Les poches à huîtres un déchet qui mérite mieux que la poubelle

Les poches à huîtres un déchet qui mérite mieux que la poubelle

Un trésor méconnu au fond des bassins ostréicoles


La France est le premier producteur d'huîtres en Europe, avec près de 150 000 tonnes consommées chaque année. La région Marennes-Oléron, à deux pas de La Rochelle, en est l'un des berceaux historiques. Derrière ce fleuron gastronomique se cache pourtant une réalité moins appétissante : des milliers de poches en plastique dur, entassées dans les bassins, qui pourrissent faute de solution de fin de vie.




La poche à huîtres, une invention récente… et un problème durable


L'élevage en poches existe depuis seulement une quarantaine d'années. Ces filets en plastique rigide ont révolutionné l'ostréiculture, mais leur fin de vie pose un problème environnemental concret : incinérées, elles dégagent du monoxyde de carbone et des fumées toxiques ; abandonnées sur les estrans ou dans les bassins, elles génèrent une pollution visuelle et contribuent à la dégradation des écosystèmes marins. Très peu de filières de revalorisation existent à ce jour — et c'est précisément là qu'Écho-Mer intervient.

Une filière de revalorisation, concrète et solidaire


Depuis plusieurs années, Écho-Mer collecte les poches à huîtres en fin de vie auprès des ostréiculteurs de Charente-Maritime pour leur offrir une seconde vie. Ces matériaux, une fois récupérés et nettoyés, sont confiés à des ateliers partenaires — notamment l'ESAT « Claires et Mer » d'Arvert — qui les transforment en objets du quotidien artisanaux, utiles et durables.
Résultat : 2 tonnes de matières revalorisées en 2025, et un emploi à temps plein soutenu grâce aux ventes de ces produits. L'économie circulaire et l'inclusion sociale avancent ensemble.

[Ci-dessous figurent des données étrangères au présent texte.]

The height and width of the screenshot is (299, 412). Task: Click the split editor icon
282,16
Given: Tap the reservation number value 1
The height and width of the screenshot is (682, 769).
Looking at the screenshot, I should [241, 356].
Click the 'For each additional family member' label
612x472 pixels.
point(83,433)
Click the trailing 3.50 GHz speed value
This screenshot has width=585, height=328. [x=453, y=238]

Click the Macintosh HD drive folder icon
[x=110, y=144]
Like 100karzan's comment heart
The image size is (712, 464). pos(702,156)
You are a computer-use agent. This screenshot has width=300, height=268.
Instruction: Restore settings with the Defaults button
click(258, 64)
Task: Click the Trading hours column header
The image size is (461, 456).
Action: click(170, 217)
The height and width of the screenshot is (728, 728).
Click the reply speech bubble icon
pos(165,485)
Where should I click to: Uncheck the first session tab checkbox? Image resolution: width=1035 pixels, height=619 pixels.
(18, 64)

Ce que devient une vieille poche à huîtres


La gamme issue de la revalorisation des poches ostréicoles est aujourd'hui riche et variée :
Pour la cuisine et la table : sets de table, porte-bouteilles ou vide-poches…
Pour la maison et le jardin : corbeilles « Marée Haute », panières rochelaises, grandes panières rectangulaires « La Coubre », supports de plantes, supports de bougies…
Pour les courses et sorties : paniers à anse « Le Pigeonnier », « Côte Sauvage » ou « La Grande Côte »
Chaque pièce est unique, marquée par la texture caractéristique du treillis ostréicole, et incarne une démarche de consommation responsable.

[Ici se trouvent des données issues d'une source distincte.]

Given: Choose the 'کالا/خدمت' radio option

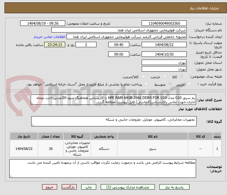Looking at the screenshot, I should point(143,77).
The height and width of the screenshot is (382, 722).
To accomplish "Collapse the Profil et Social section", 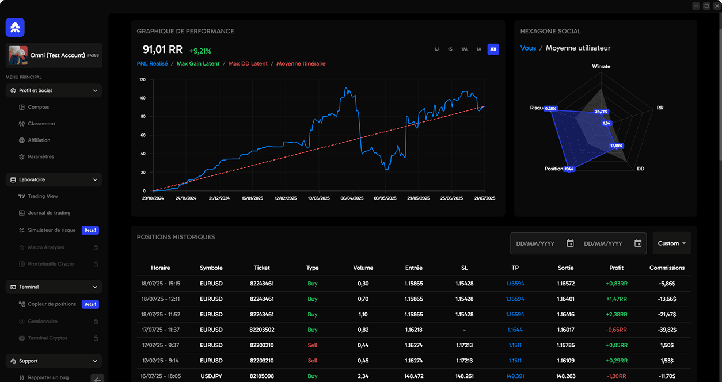I will click(95, 90).
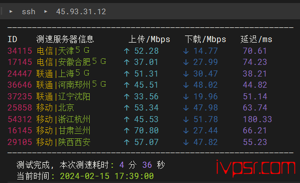
Task: Click the 180.33 latency value
Action: [x=257, y=120]
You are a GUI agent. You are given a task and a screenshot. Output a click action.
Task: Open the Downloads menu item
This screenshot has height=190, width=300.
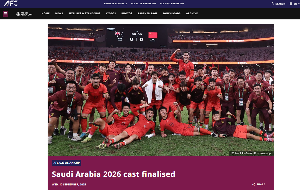point(172,13)
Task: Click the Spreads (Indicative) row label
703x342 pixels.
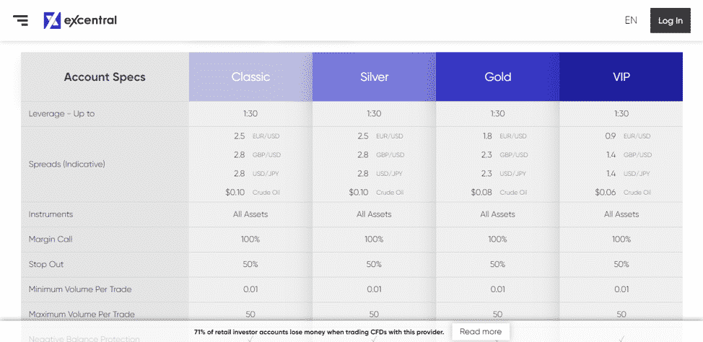Action: [67, 164]
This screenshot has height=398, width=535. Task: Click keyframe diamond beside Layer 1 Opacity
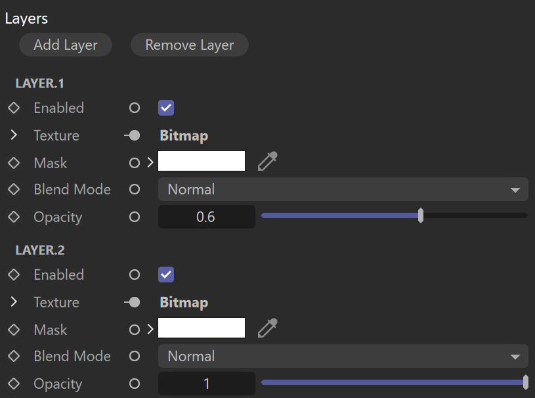click(14, 217)
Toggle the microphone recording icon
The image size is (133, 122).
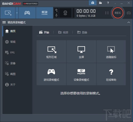click(x=57, y=15)
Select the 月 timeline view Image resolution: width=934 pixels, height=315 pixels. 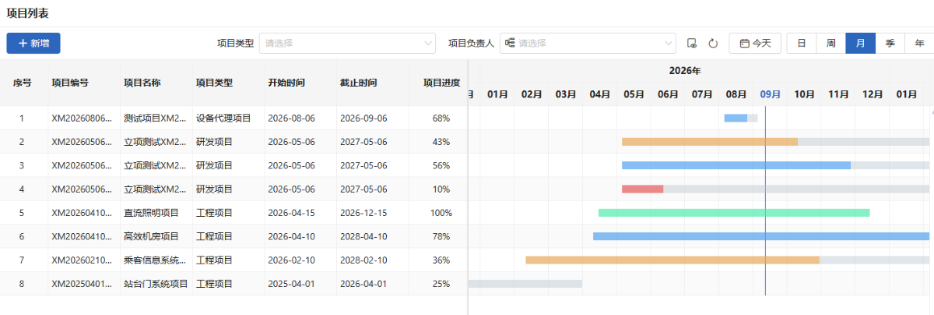point(861,43)
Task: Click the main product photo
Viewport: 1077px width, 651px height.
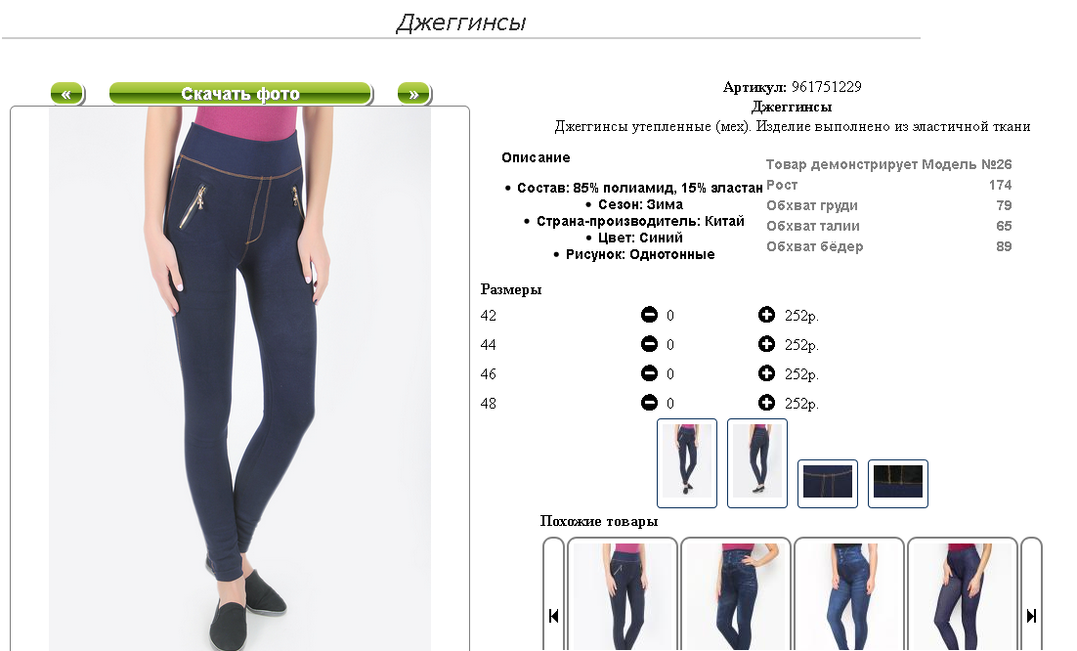Action: tap(239, 378)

Un engagement partagé avec les ostréiculteurs


En choisissant de confier leurs poches usagées à Écho-Mer plutôt que de les incinérer ou de les laisser s'accumuler, les ostréiculteurs deviennent acteurs d'une filière vertueuse. Ils peuvent également proposer ces objets sur leurs bancs de dégustation, arborant la signalétique « Ostréiculteur Engagé » — un signe de reconnaissance pour les clients sensibles à l'impact environnemental de leurs achats.